15 lung cancer patients, including eight with peripherally located tumors and seven with centrally located tumors, were retrospectively analyzed. A uniform fractionation prescription of 50 Gy in five fractions was utilized, corresponding to a biological equivalent dose (BED) of 100 Gy, calculated using an α/β value of 10 Gy. For each patient, uniform (UFD) and nonuniform fractional dose (non-UFD) plans were designed. In UFD FLASH plans, five multi-energy Bragg peak beams were optimized using single-field optimization, each delivering 10 Gy to the target. In non-UFD FLASH plans, fractional doses were optimized to enhance sparing effects while ensuring the target received a BED comparable to UFD plans. A dose-dependent FLASH enhancement ratio (FER) was integrated with the BED to form the FER-BED metric to compare the UFD and non-UFD plans. An α/β value of 3 Gy was applied for normal tissues in the calculations.

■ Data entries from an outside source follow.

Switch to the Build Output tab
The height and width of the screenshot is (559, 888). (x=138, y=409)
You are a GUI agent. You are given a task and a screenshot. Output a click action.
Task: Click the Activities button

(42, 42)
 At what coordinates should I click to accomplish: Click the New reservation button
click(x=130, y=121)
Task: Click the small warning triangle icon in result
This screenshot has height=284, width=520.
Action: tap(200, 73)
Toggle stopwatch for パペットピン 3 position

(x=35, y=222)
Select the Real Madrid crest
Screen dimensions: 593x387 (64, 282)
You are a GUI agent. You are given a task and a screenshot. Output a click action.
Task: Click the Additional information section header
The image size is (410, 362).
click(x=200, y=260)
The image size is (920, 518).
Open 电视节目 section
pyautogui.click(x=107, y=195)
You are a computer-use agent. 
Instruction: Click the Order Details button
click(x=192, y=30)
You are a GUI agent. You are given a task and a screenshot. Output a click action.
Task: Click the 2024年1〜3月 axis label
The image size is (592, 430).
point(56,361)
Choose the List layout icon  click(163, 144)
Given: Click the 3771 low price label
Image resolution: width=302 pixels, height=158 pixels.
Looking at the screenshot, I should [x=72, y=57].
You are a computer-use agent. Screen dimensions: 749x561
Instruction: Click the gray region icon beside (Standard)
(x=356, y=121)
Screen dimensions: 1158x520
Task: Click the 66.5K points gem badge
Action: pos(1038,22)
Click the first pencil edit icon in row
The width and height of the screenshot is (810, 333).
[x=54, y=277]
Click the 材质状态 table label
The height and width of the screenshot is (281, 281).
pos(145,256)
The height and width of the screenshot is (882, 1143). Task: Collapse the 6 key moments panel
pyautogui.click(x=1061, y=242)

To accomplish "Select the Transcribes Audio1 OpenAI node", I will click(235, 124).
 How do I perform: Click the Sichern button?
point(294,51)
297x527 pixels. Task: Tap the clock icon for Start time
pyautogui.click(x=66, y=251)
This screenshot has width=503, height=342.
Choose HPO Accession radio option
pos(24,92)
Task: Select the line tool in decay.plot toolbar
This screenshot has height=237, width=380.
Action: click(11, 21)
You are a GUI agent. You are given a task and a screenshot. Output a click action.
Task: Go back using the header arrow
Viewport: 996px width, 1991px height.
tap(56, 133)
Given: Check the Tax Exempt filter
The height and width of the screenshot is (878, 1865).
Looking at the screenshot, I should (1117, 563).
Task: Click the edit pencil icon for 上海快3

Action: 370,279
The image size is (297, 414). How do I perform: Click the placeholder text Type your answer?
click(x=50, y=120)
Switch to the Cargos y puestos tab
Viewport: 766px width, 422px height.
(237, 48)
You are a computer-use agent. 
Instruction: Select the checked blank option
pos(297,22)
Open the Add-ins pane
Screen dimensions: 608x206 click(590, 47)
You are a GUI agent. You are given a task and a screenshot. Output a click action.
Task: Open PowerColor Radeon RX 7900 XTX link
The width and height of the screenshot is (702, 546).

Bragg peak FLASH plans showed high dose conformality for both peripheral and central tumors, with all plans achieving a conformality index (the ratio of the volume receiving the prescribed dose to the CTV volume) below 1.2. In non-UFD plans, fractional doses ranged from 5.0 Gy to 20.0 Gy. Compared to UFD plans, non-UFD plans achieved similar BED coverage (BED98%: 96.6 Gy vs. 97.1 Gy, p = 0.256), while offering improved organ-at-risk sparing. Specifically, the FER-BED15cc for the heart reduced by 10.5% (9.4 Gy vs. 10.5 Gy, p = 0.017) and the V6.7GyFER-BED for the ipsilateral lung decreased by 4.3% (29 .1% vs. 30.4%, p = 0.008). No significant difference was observed in FER-BED0.25cc of spinal cord (UFD: 7.1 Gy, non-UFD: 6.9 Gy, p = 0.626) and FER-BED5cc in esophagus (UFD: 0.4 Gy, non-UFD: 0.4 Gy, p = 0.831).
Bragg peak FLASH-RT achieved high dose conformality for both peripheral and central tumors. Fractional dose optimization, using a single beam per fraction delivery mode, enhanced normal tissue sparing by leveraging both fractionation and FLASH effects.